Note: You may write all marginal comments on Post-It Notes placing them on appropriate pages in lieu of the written annotation in the novels.

Annotation Rubric:

A: (100-90)

 Completes assignment thoroughly with obvious effort and reflection

 Text is marked throughout.

 Words and phrases are marked, and commentary and notations appear in the margins that indicate a response to the words and phrases marked.

 The comments in the margin reflect application of literary terms, questioning, summarizing, and analysis.

 Annotations accurately identify motifs or themes of the work.

 Reader has identified unfamiliar vocabulary and attempted to define those words.



B: (89-80)

 Assignment is complete but lacks the insight, depth, or thoroughness of an “exceeds” assignment.

 Text is marked throughout; marginal comments demonstrate an attempt at analysis.

 Marks longer passages (entire sentences/entire paragraphs) but lacks commentary and analysis.

 Commentary and notations in margins appear less frequently or may not respond directly to the passage annotated.

 Annotations may not accurately identify motifs or themes of text.

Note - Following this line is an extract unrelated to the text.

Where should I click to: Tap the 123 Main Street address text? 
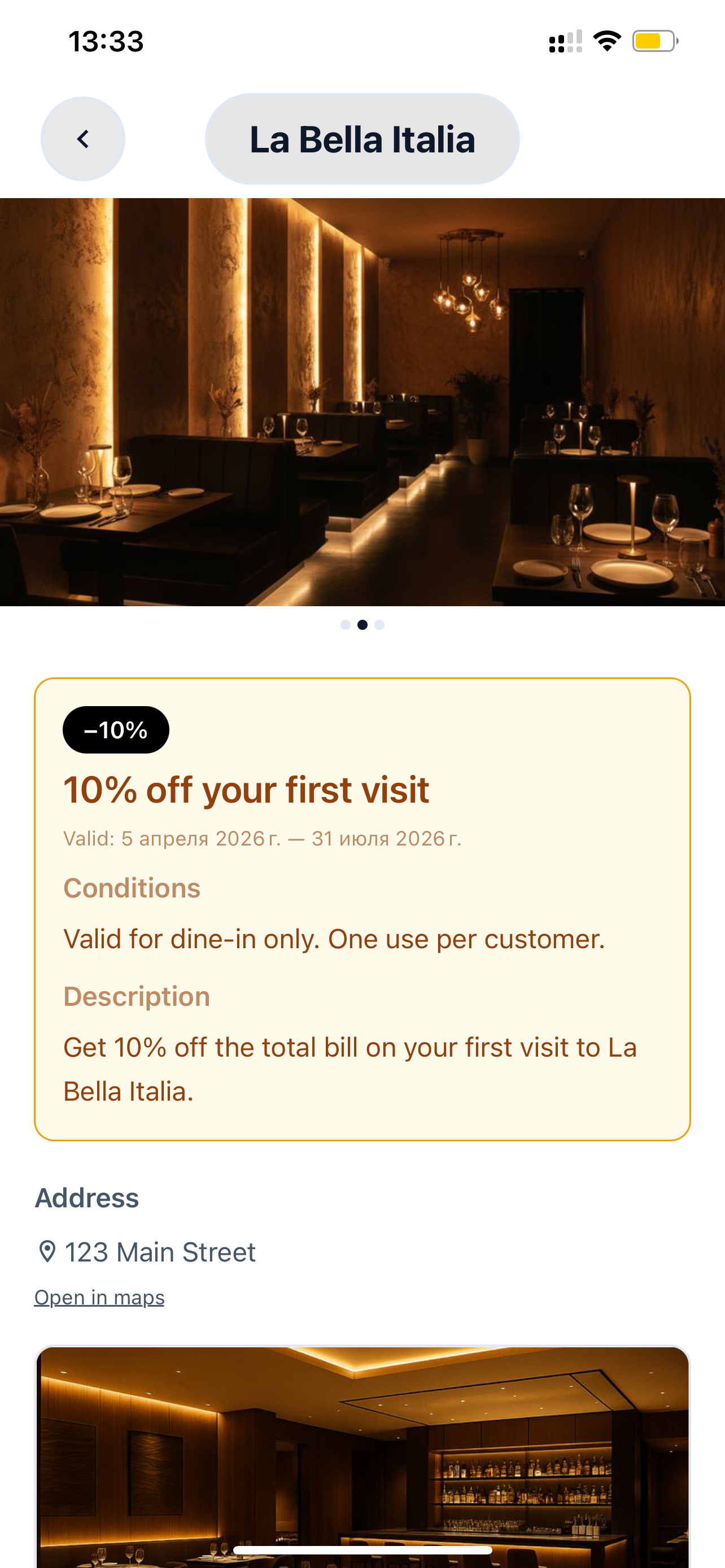click(x=160, y=1252)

 Reader may have identified unfamiliar vocabulary but did not attempt to define the words.



C: (79-70)

Text is not consistently marked throughout.

 Random passages appear to be marked; passages selected often have no real significance.

 Annotated passages may be very long or very short.

 Annotations include little/no marginal comments or marginal comments that is characterized by plot level questions or simplistic summary.

 Annotations include little/no attempt to identify motifs or themes of text.

 Annotations include little/no recognition of unfamiliar vocabulary.

 Annotations do not reflect careful


D or below (0-69)

Student has seemingly not put effort into the assignment or has not read the text.

 Annotated text is not submitted on time.



SPECIAL NOTE

If your work is plagiarized or copied in any way, you will receive a zero for this major assignment and your parents and sponsors will be contacted.

Required Assignment for The Lord of the Flies:


  1. You MUST complete a log tracing the symbols and biblical allegories found in the novel in your composition notebook. You will be required to log FIVE major symbols and FIVE biblical allegories from the LOTF. Please refer to the example format of the log below!

  2. Additionally, keep a vocab log for unknown words you encounter in your composition notebook. Be sure to include the word, definition, part of speech, connotation and a sentence using the word (10 words or longer).

  3. If any part of this assignment is plagiarized (copied from an online source or another student), you will receive a zero for this major assignment and parents and sponsors will be contacted!

Allegory Definition: Allegory is a figure of speech in which abstract ideas and principles are described in terms of characters, figures and events. It can be employed in prose and poetry to tell a story with a purpose of teaching an idea and a principle or explaining an idea or a principle. The objective of its use is to preach some kind of a moral lesson

Biblical References that could be present in LOTF:

  • The tree of life/the tree of knowledge of good and evil

  • The garden/Eden

  • Temptation and the fall

  • Cain and Abel/the mark of Cain

  • Bad things happen to good people/ the story of Job

  • Solomon’s wisdom

  • David and Goliath

  • The land flowing with milk and honey

  • The prodigal son

  • The massacre or slaughter of innocents

  • Lamb of God

  • Turning water into wine

  • The good Samaritan

  • Going up the mountain

  • Going out to the desert

  • Wine and bread at the Last Supper

  • Raising the dead or coming back from the dead/Lazarus

  • Mary Magdalene

  • Carrying the cross/crown of thorns

  • Lucifer or the fallen angel

  • Leviathan

Required Assignment for Choice Novel:

  1. Complete the attached novel notes for your choice novel in the second half of your composition notebook in order to give yourself space for responses.

  2. Additionally, keep a vocab log for unknown words you encounter in your composition notebook. Be sure to include the word, definition, part of speech, connotation and a sentence using the word (10 words or longer).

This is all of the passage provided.